Introduction
Sunny Jiao is a Graduate Research Assistant at Capacity Research Unit and has been a part of our team since September, 2016. She is currently a PhD student at the UBC School of Nursing. Having previously worked as a psychiatric liaison nurse in an emergency room, she saw the need for improved service provision, especially for individuals who experience mental health and substance use challenges.
“The opportunity to improve service provision for marginalized populations and my desire to learn the various skills required of a nursing researcher drove me to apply for this position.”
Since she began working at Capacity she has been involved in a number of projects including SPACES, the Ethics Project, and STRENGTH.
“I find inspiration when I am connecting with people—speaking to patients and staff at the hospital, having discussions with my supervisor and fellow staff and students at Capacity, and even reading the words of a research participant in an interview transcript.”
Current Research
Through a mixed method and case study approach within her dissertation, Sunny hopes to address the question of how best to support the comprehensive integration of harm reduction interventions in Canadian emergency departments (EDs).
“This is the focus of my research because the current literature on harm reduction interventions in the ED and influential implementation factors is limited to harm reduction as naloxone distribution and as opioid therapy, and is also limited to the US context.”
Sunny hopes to generate a set of practical recommendations that can be used to inform the comprehensive integration of health and social harm reduction interventions in EDs across Canada, with the prospect of improving service provision for people who use drugs.
Personal Research Accomplishments
Throughout her time at Capacity Research Unit, Sunny has had the opportunity of being the first author on two academic publications.

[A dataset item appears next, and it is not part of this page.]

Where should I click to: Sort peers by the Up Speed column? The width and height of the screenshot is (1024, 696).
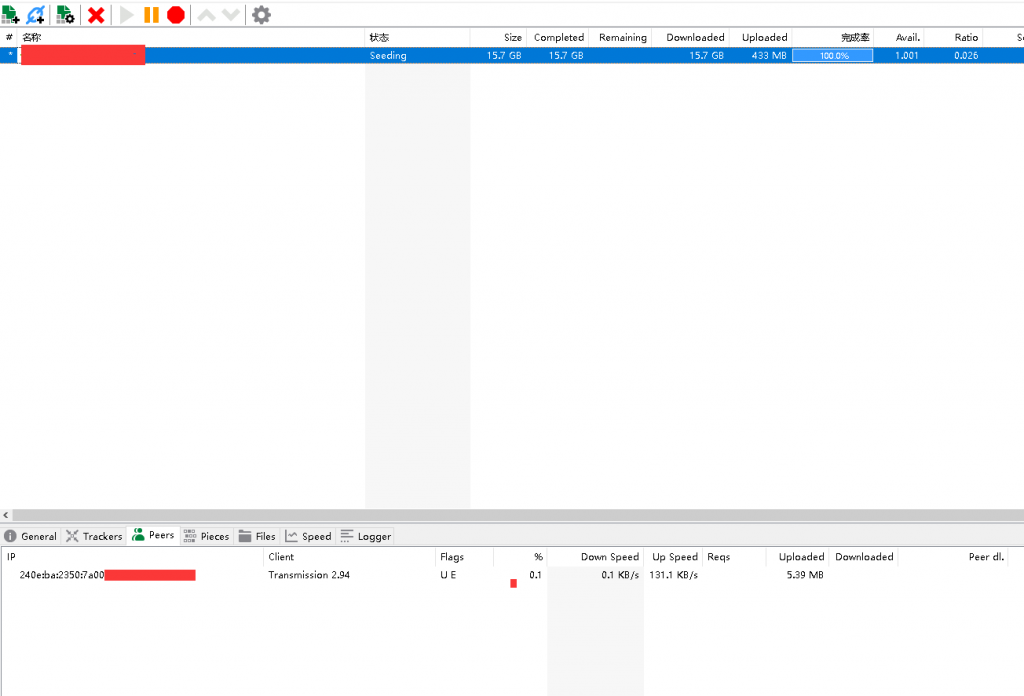[x=674, y=557]
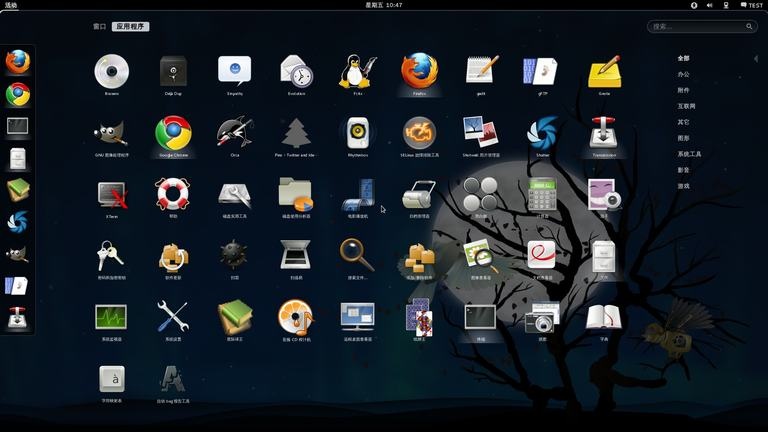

Having published in Nursing Inquiry and in the Journal of Sex Research, she also anticipates a number of future academic publications including a scoping review on the concept of “outreach” and a paper on the notion of consent when conducting research with marginalized populations.
“My research is informed by both complexity and critical theories, which acknowledge the interconnected and nuanced nature of relationships among system components that may impact intervention implementation, while also allowing the examination of discrimination as a contextual factor.”
Sunny is influenced not only by Canadian harm reduction pioneers, her supervisory committee, and her Capacity colleagues, but also by personal friends in her life whose families have been deeply affected by current inadequacies in our health system.
If the sky was her limit…
If Sunny was given unlimited resources, she would establish and run a centre dedicated to comprehensive service provision for people who use drugs. Services would include both health—e.g., primary care services, OAT and heroin prescription and management, the distribution of drug use equipment and naloxone kits, supervised consumption services, detoxication—as well as social services—e.g., support for obtaining financial aid, safe housing, employment, and legal aid. There would also be an outreach branch of the centre.
“Of course, this may be an uphill battle politically, but at least we would have the funds covered!”